Foreign Direct Investment remains an important component for the overall economic growth. Pro-investment policies, basic infrastructure and skilled labor attract FDI to a greater extent.
The role of investment, particularly foreign direct investment (FDI), is regarded as one of the most significant factors of economic growth. The past half century has witnessed remarkable growth in FDI flows all over the world. This is primarily due to the fact that many countries, especially developing countries, see FDI as an important component in their overall strategy for economic development. Some of the countries that have attracted substantive FDI and registered impressive economic growth include Ireland, China, Vietnam, Indonesia, Malaysia, India, former Eastern European states, Turkey, Gulf States and Singapore, among others.
The overall impact of FDI on macroeconomic growth and other welfare-enhancing processes, and on the channels through which these benefits take effect is generally positive and the overall benefits of FDI for developing economies are well recognised. In general, FDIs are made in open economies that have skilled workforce and substantive potential for growth. It contributes to the economic development of the host country in two main ways, which include augmentation of domestic capital and enhancement of efficiency through transfer of new technology, marketing and managerial skills, innovation, and best practices. Secondly, FDI has both benefits and costs, and its impact is determined by the country’s specific conditions in general and the policy environment in particular. This includes the ability to diversify, the level of absorption capacity, targeting of FDI, and various opportunities for linkages between FDI and domestic investment.

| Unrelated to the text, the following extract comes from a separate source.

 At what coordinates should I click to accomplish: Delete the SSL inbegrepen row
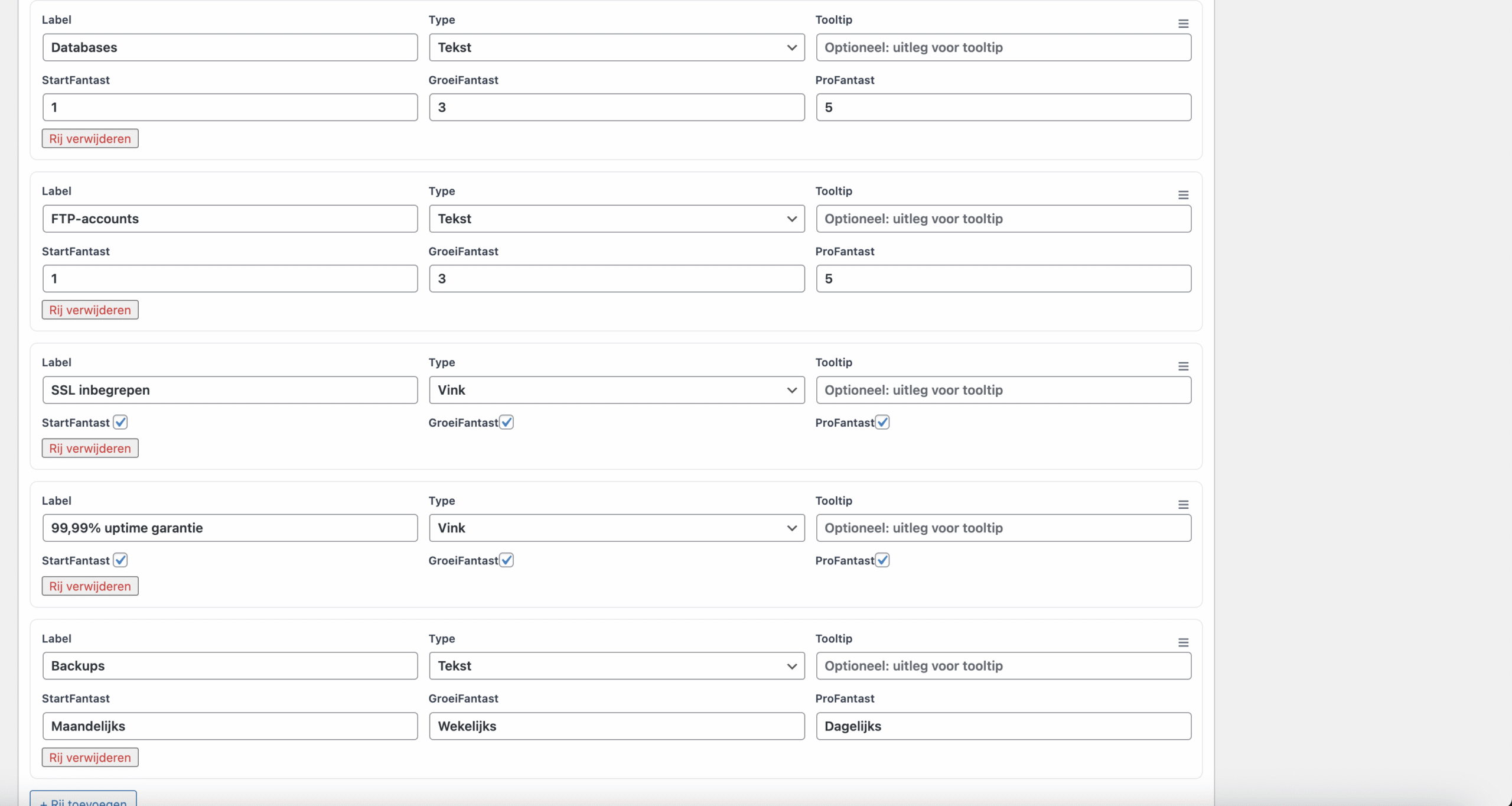(x=90, y=448)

FDI has both benefits and costs, and its impact is determined by the country’s specific conditions in general and the policy environment in particular. This includes the ability to diversify, the level of absorption capacity, targeting of FDI, and various opportunities for linkages between FDI and domestic investment.

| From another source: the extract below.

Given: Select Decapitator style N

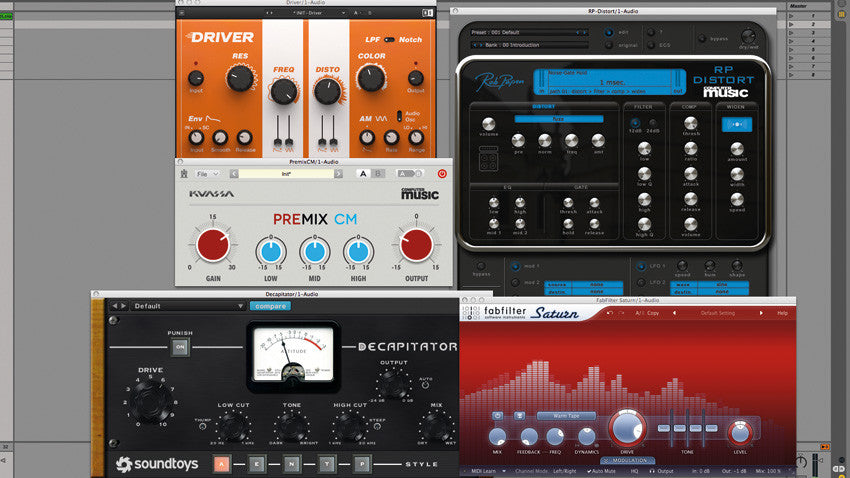Looking at the screenshot, I should pyautogui.click(x=292, y=463).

Studies of countries that have received significant amounts of FDI show that if the host country has the basic level of development and pro-investment policies and incentives, FDI triggers technology spillovers, assists human capital formation, contributes to international trade integration, helps create a more competitive business environment and enhances enterprise development. Countries usually have their own import tariffs, which makes trading rather difficult. A lot of economic sectors usually require presence in the international markets to ensure sales and meeting the goals. FDI makes all of these international trade aspects a lot easier. All of these contribute to higher economic growth, which is the most potent tool for alleviating poverty in the developing countries. Moreover, beyond the strictly economic benefits, FDI may help improve environmental and social conditions in the host country by, for example, transferring “cleaner” technologies and leading to more socially responsible corporate policies.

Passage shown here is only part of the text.